Trades take place on India’s power exchanges, keeping the market transparent and centrally cleared.

Who is covered, and when?

The CCTS is being rolled out in phases. Compliance obligations took effect from FY2025–26, covering 490 of India’s most energy-intensive industrial units across nine sectors: aluminum, cement, chlor-alkali, pulp and paper, iron and steel, fertiliser, petroleum refining, petrochemicals and textiles.

Emission-intensity targets were notified in stages through late 2025 and early 2026, using FY2024 as the baseline and setting binding targets for FY2026 and FY2027. The first trading of compliance CCCs is expected by mid-2026, with more sectors expected to join as the scheme matures.

Renewables and the carbon market: where climate goals meet business sense.

For Indian industry, clean energy is no longer just an environmental choice — under the CCTS it is a lever on the balance sheet.

Within the compliance mechanism, powering operations with captive or group-captive solar and wind cuts grid-based (Scope 2) emissions, helping an obligated entity beat its GEI target — and outperformance converts directly into bankable CCCs. Sustainability spending becomes a source of tradable value.

(Interface element listing)
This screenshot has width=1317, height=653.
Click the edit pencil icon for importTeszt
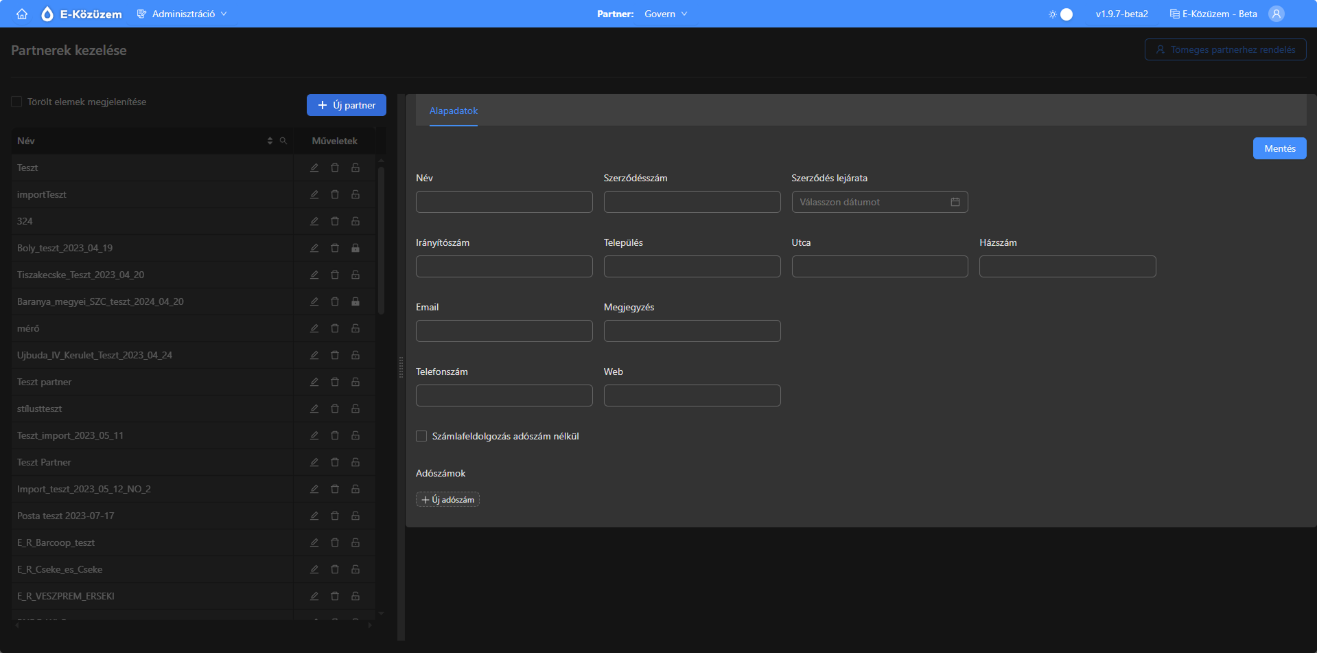314,194
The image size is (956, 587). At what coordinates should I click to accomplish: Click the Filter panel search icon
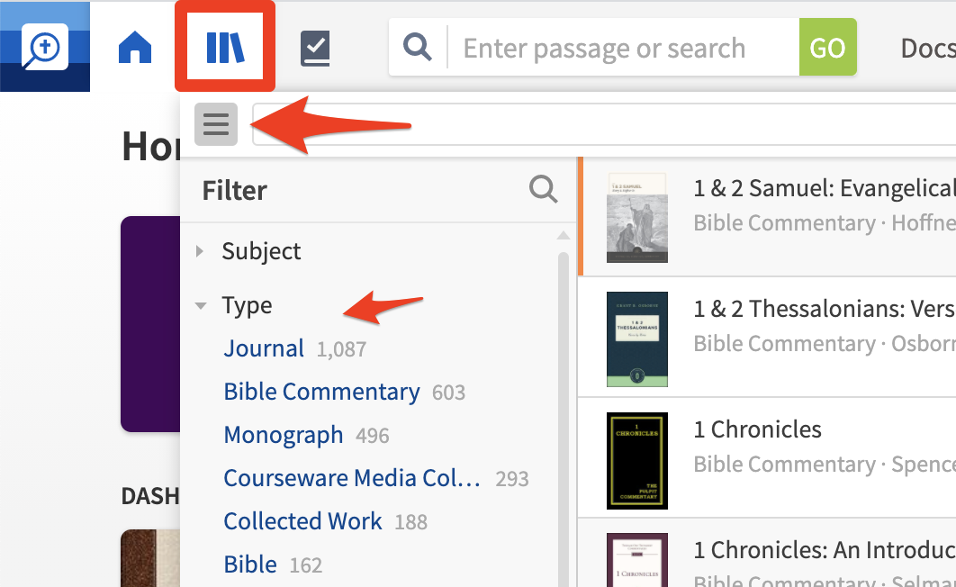(543, 190)
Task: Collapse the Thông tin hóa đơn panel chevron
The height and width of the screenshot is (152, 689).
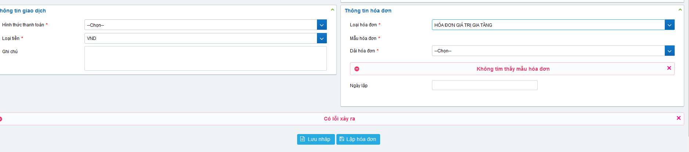Action: coord(680,10)
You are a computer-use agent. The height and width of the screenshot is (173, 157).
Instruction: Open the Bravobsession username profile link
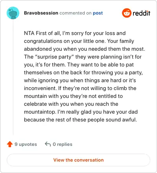point(41,13)
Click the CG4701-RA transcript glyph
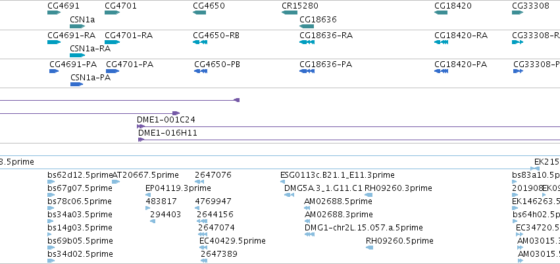 pos(112,42)
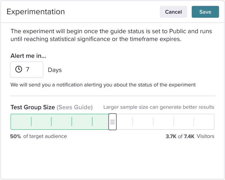Viewport: 225px width, 180px height.
Task: Set slider to third green tick mark
Action: click(x=72, y=122)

(Work to do)
Resume the piece on India's carbon credit trading scheme, picking up right after its final sentence, "Sustainability spending becomes a source of tradable value."

(Reply)
Within the voluntary mechanism, the opportunity is still broader. Several of BEE’s approved methodologies map onto the technologies India is scaling fastest — solar and wind, renewables paired with battery storage, green hydrogen and offshore wind. For developers, which means a well-structured clean-energy project can generate carbon credits alongside the power it produces.

Innovation for hard-to-abate sectors.

Some emissions cannot be eliminated overnight from heavy manufacturing. Here clean energy plays a second role: powering carbon capture, Utilisation and storage (CCUS) and electrifying industrial heat allow even hard-to-abate sectors to lower their footprint and strengthen their position under the scheme.

Beyond credits: ESG, green finance and the CBAM bridge

The value of CCTS extends well beyond the credits themselves.

Banking and trading

Organisations that outperform can bank credits for future compliance years or trade them to peers who need them — smoothing the whole sector’s path to its targets and rewarding early movers.

ESG and green finance

Verified, well-documented emission reductions strengthen Environmental, Social and Governance (ESG) credentials, making it easier to access green loans, sustainability-linked finance and responsible capital — an advantage that matters increasingly to lenders, investors, and public markets.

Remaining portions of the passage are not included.